Prolog

48 2 3
                                    

Hidup katanya adalah sebuah pilihan, bukan pilihan baik atau buruk, tetapi pilihan yang buruk dan yang nggak terlalu buruk. kita juga dikasih kebebasan untuk memilih cara seperti apa untuk menyikapinya. Dan ini caraku.

Orang bilang, meninggalkan sesuatu saat hal itu belum selesai adalah kelakuan yang hanya bakal dilakukan oleh pecundang. Pengecut. Sampah masyarakat. Aku tidak takut kalau itu semua harus ditujukan kepadaku, aku memilih untuk tidak menggubris satu kata pun. Yang aku tahu, nggak semua hal itu pantas untuk mendapatkan curahat perhatian kita, when we think it's no more worth it, it means it's done.

Siang ini, hanya berbekal tas backpack, yang berisi botol air minum, 2 potong baju ganti dan underwear, dompet dan sun glasses, aku mantap melangkahkan kaki memasuki area Stasiun Pasar Senen. Tujuan pertama adalah menuju loket pembelian tiket.
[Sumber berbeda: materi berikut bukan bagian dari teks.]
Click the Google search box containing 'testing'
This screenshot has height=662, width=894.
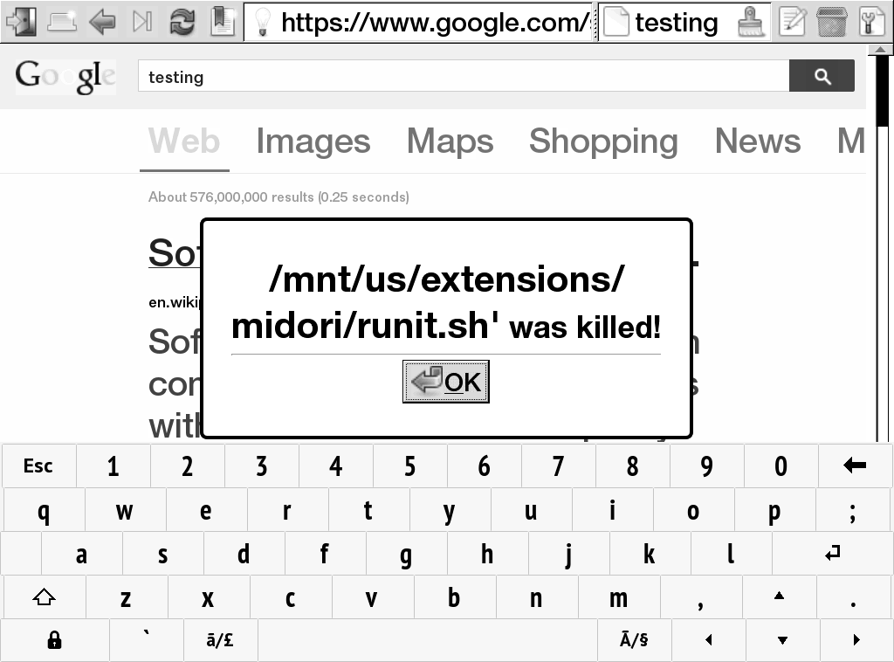tap(463, 77)
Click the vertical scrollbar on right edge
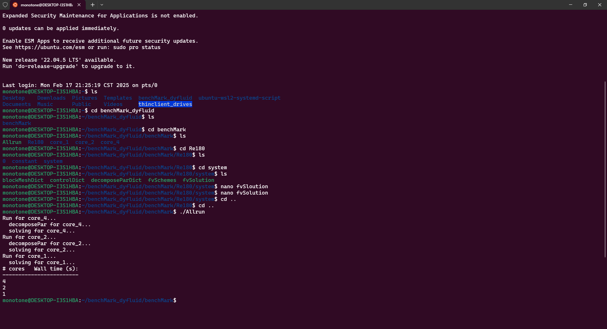The width and height of the screenshot is (607, 329). (605, 169)
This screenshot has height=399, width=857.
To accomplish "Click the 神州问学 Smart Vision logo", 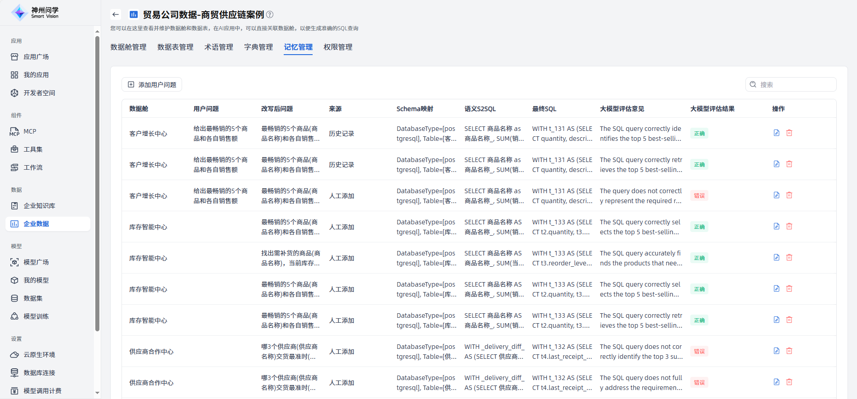I will pos(35,13).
"Selamat siang, ada yang bisa kami bantu?" Kata seorang wanita dengan make up menor danrambut yang digelung ke dalam.
"Keberangkatan terdekat kereta apa ya, Mbak?" Sedikit bergeming, Si Mbak Menor langsung menjawab pertanyaanku.
" Ada kereta Jaka Tingkir tujuan Stasiun Purwosari, Solo. Keberangkatan pukul 12.30 WIB."
"Itu berhenti di mana aja ya, Mbak?" tanyaku lagi.
Sempat mengernyitkan dahinya, Mbak Menor ini langsung menjawab "Di Cirebon, Kebumen, Purwokerto, Kroya, Wates, Lempuyangan, dan terakhir di Stasiun Purwosari. Mbak mau ke mana?" Tanyanya berniat untuk mempersingkat proses pembelian tiket.
"Ke... ke Solo Mbak, masih ada kursi kosong Jaka Tingkir?" Jawabku kikuk, jelaslah, aku tak tau mau pergi ke mana.
"Masih, Mbak, Mbak mau di pinggir kaca?" Tanyanya dengan tatapan terpaku pada layar monitor.
"Tepat." Kataku sambil menyerahkan KTP dan menyiapkan 2 lembar uang seratus ribuan.
Si Mbak Menor mengambil KTP yang aku serahkan dan terpaku lagi pada layar monitor. 1 menit berlalu, kini giliran uang dua ratus ribu rupiah yang aku letakan di lubang penghubung kami dibabatnya. Sambil menunggu Si Mbak Menor, aku info grafis tentang pembelian tiket online yang diputar secara berulang-ulang oleh pihak stasiun. Lumayan lah kualitasnya.
"Baik, atas nama Anjani Kesuma dengan nomor penduduk 3163567812400005 di Gerbong Ketiga dengan nomor bangku 15A ya, Mbak." Akhirnya Mbak Menor memberikan memecah keheningan. Saat ia menyerahkan tiket yang masih terasa hangat bekas cetakan baru, barulah aku lihat ternyata papan nama kecil yang menggantung di dada sebelah kirinya, nama Si Mbak Menor adalah Yulia Andari. Langsung aku ambil tiketnya dan kumasukkan asal ke saku celana bersama dengan KTP.
"Terima kasih, Mbak Yulia." Kataku sambil melenggang meninggalkan loket pembelian tiket.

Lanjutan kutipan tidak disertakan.